L’aboutissement logique de ces effacements voulus et perçus c’est la perte « d’identité », mais pas comme appauvrissement et fermeture. Il ose même parler d’une « sorte de déité » ressentie en lui, « décalquée de la nuit intérieure », avec de nouveau la notion de transparence. D’autres diraient capter leur Soi (le tenter...), ce centre présent en tous, qui dépasse et annule le petit moi. Cela le relie « aux milliards d’êtres orientés en des espaces et des temps différents », conscience d’être lié au Tout de ces multiples vies. Mais pourtant refus de se laisser imprégner par ce qui fait la vie mentale d’autrui, dans un « concert mimétique ». Ce sont deux niveaux de pensée différents. Je reviens au premier en notant ce qu’il écrit, plus loin, du désir de « rêver un mot » pour signifier trois réalités, « l’ombre, l’âme, l’image », dans le but de rédiger un « traité », une « étude » qui « s’efforcerait à la perte de toute dualité ».
Il rêve ce mot qui peut-être n’existe pas. Ou qui existe. Je pense au texte du poète Éric Desordre, Métagraphies (lien en marge gauche, liste Rebelles), qui reprend ce concept d’Isidore Isou pour parler de photographie et de métaphysique. Démarche proche de celle de Jean-Pierre Otte, quand Éric Desordre se demande s’il faut « faire disparaître la dimension initiale des choses et en révéler l’appartenance à un autre univers, infime ou cosmique ».

_À FAIRE_
A – Dans l'extrait sur la perte d'identité, traduisez en anglais la phrase « Ce sont deux niveaux de pensée différents. »
B – Redonnez mot pour mot chaque ligne de la liste, en laissant de côté les images.
Ce texte n'a aucun rapport avec la liste.

_DONNÉES À TRAITER_
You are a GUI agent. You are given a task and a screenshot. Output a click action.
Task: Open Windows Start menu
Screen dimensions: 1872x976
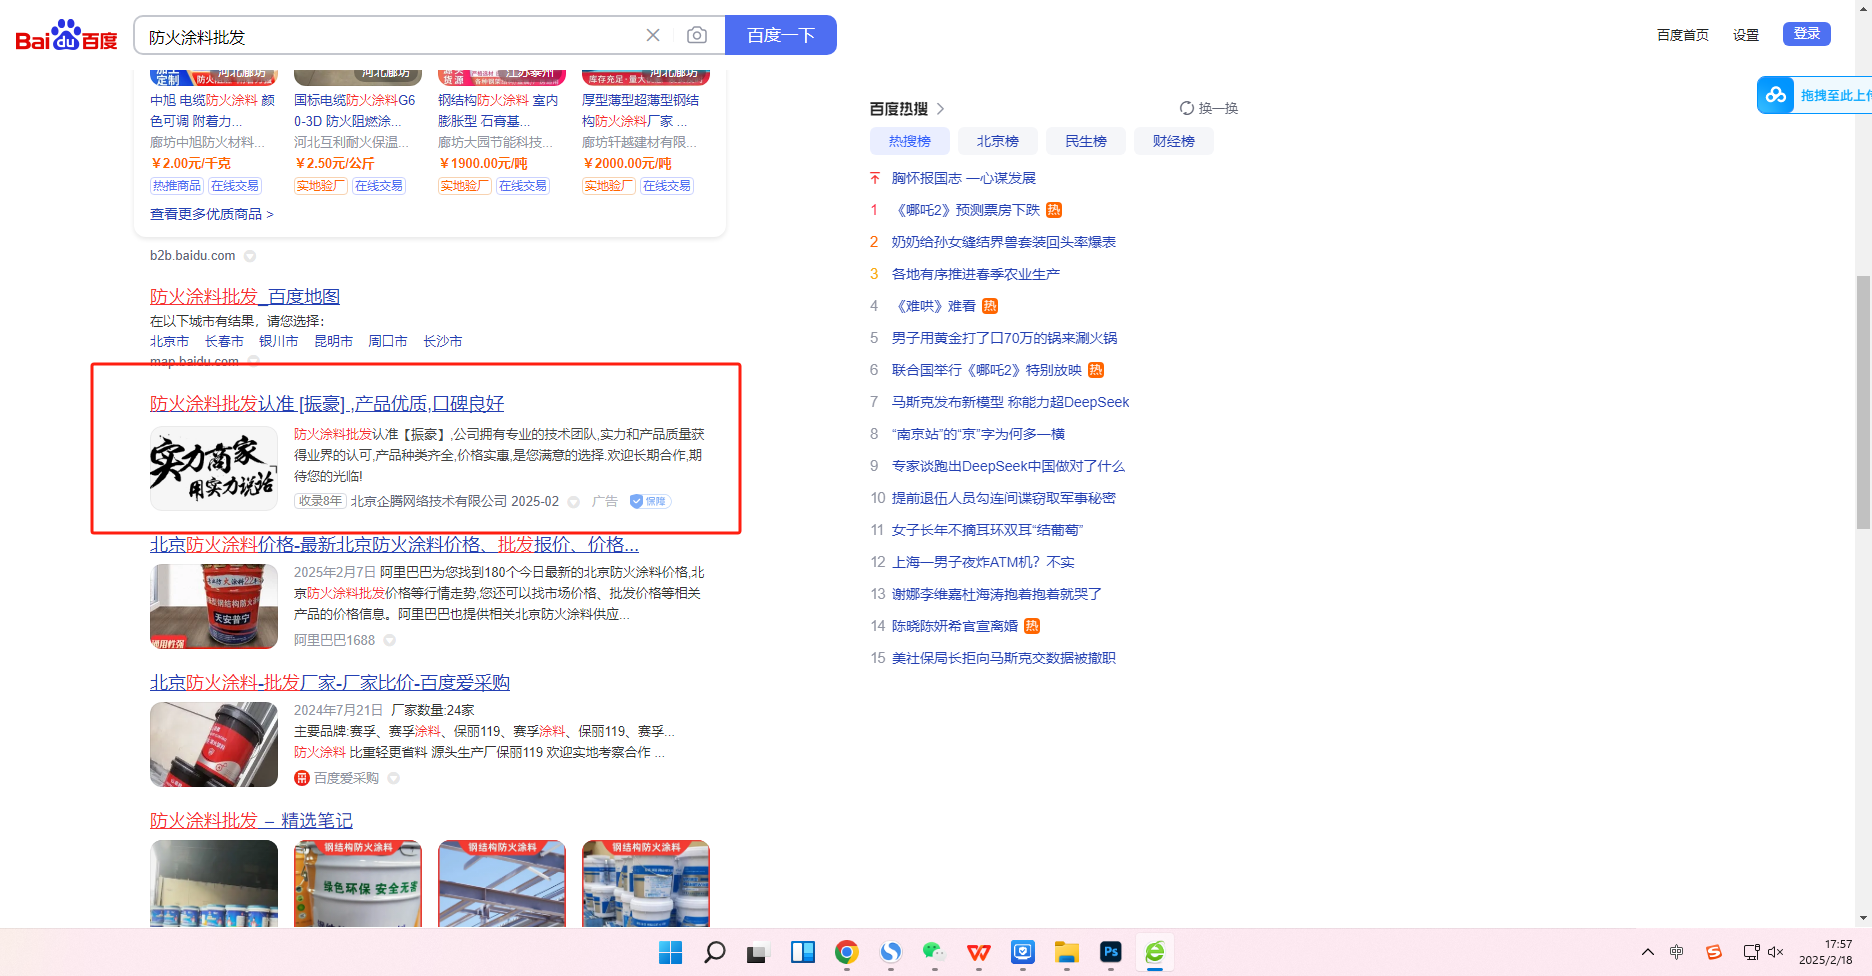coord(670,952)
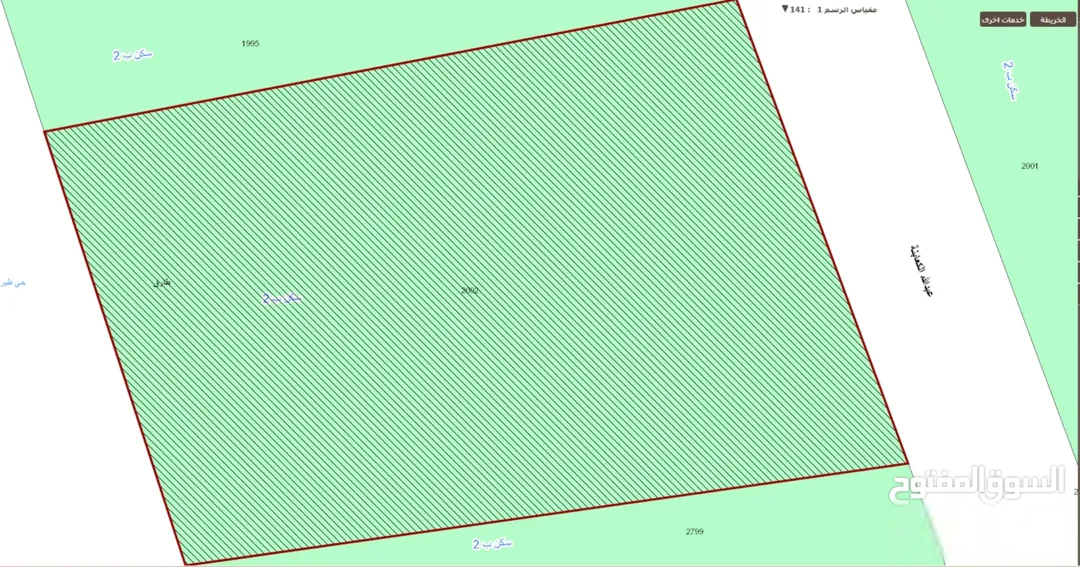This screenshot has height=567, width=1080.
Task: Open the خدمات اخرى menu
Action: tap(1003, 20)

_RÉSULTATS FINAUX_
A – These are two different levels of thought.

B –
You are a GUI agent. You are given a task and a screenshot. Output a click action.
Task: Open Windows Start menu
Screen dimensions: 1872x976
coord(670,952)
This screenshot has height=567, width=1080.
Task: Open the خدمات اخرى menu
Action: tap(1003, 20)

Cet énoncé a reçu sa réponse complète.